── Material for the task
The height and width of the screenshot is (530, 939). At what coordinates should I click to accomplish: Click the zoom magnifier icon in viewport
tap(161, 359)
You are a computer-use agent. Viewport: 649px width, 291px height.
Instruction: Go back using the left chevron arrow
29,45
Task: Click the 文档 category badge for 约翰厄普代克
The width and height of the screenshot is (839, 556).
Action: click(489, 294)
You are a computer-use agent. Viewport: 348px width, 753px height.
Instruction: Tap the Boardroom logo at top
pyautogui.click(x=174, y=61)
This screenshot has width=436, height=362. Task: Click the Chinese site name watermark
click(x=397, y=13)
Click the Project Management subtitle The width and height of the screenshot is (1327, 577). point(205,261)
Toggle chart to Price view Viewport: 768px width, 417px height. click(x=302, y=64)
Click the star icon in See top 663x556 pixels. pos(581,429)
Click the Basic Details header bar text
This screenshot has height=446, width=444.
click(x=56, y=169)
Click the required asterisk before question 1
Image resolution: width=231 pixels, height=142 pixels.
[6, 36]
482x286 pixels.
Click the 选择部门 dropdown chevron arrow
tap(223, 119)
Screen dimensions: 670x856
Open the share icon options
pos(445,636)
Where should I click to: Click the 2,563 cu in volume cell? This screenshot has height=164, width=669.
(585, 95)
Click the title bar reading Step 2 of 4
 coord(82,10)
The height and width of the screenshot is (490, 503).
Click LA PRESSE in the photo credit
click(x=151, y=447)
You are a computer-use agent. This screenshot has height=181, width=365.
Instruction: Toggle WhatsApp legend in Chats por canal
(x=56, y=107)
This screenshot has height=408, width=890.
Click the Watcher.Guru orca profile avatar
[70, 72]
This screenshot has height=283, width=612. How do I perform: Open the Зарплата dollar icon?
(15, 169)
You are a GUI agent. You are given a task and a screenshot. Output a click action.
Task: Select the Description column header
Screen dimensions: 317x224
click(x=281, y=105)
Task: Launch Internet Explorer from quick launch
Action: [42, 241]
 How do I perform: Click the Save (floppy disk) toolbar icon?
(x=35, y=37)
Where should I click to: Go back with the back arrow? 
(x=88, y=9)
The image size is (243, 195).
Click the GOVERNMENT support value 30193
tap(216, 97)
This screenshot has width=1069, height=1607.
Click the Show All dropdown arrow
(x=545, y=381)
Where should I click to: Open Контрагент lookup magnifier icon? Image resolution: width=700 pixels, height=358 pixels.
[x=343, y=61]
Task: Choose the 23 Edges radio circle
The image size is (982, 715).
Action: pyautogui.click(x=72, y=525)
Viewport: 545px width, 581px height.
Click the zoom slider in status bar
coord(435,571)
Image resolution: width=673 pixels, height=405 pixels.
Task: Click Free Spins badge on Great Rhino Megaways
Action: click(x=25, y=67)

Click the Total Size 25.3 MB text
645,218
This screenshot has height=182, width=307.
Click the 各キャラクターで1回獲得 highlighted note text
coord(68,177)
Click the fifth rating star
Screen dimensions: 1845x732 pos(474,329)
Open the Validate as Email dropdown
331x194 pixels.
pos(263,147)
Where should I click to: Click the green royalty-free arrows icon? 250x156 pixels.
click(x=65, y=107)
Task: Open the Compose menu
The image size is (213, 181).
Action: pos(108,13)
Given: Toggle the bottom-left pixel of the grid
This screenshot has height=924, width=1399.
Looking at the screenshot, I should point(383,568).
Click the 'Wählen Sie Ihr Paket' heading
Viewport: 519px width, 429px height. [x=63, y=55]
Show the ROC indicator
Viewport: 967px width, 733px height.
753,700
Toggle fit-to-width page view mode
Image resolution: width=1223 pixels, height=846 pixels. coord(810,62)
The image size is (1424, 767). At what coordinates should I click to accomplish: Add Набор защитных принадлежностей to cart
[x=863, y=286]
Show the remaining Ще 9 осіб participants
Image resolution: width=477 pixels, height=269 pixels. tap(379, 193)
────
Aim of the task - Using the records above, restate word for word the lines from the one with "Task: Choose the 23 Edges radio circle" through the one with "Viewport: 545px width, 581px height.", both included.

Answer area -
Task: Choose the 23 Edges radio circle
The image size is (982, 715).
Action: pyautogui.click(x=72, y=525)
Viewport: 545px width, 581px height.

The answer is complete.